Fusarium wilt caused by Fusarium oxysporum f. sp. ciceris is one of the serious disease causes tremendous loss to crop throughout the world and has assumed serious proportions in the recent years. ...Wilt affected chickpea plant roots samples were collected from forty eight different regions of Maharashtra. The collected samples were characterized by designed ITS primers. The Fusarium oxysporum f. sp. ciceris (Foc) showed about 302 bp amplicon when subjected to PCR with these primers. Further the amplified product was digested with five restriction enzymes viz. AluI, EcoRI, HaeIII, MboI and MspI and restriction fragment length polymorphism (RFLP) pattern were analysed.

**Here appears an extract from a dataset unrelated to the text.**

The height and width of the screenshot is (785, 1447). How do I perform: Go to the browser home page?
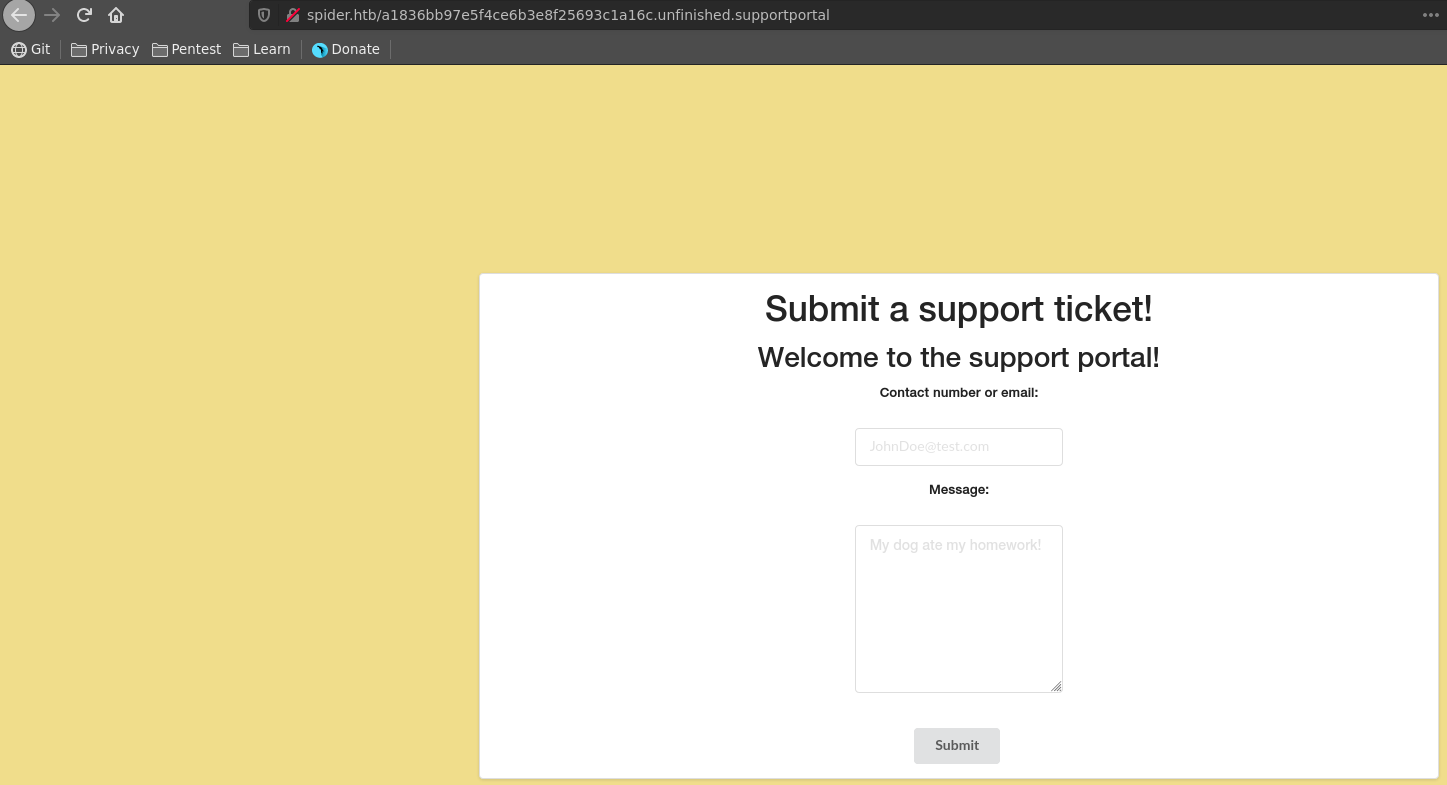pos(116,15)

A dendrogram derived from ITS-RFLP analysis of the rDNA region divided the Foc isolates into four clusters. The maximum genetic distance 0.75 exhibited by five Foc isolates viz. Foc-30, Foc-36, Foc-24, Foc-25 and Foc-48 belonging to Shahartakli, Shelur, Nashik, Satara, Kolhapur regions respectively and found to be more diverse among the other Foc isolates. Whereas isolate no. Foc-20, Foc-21 and Foc-8 from Ambajogai, Karjat and Rahata shown minimum genetic distance (0.13). This showed the genetic variability among the Foc isolates collected from different regions of Maharashtra.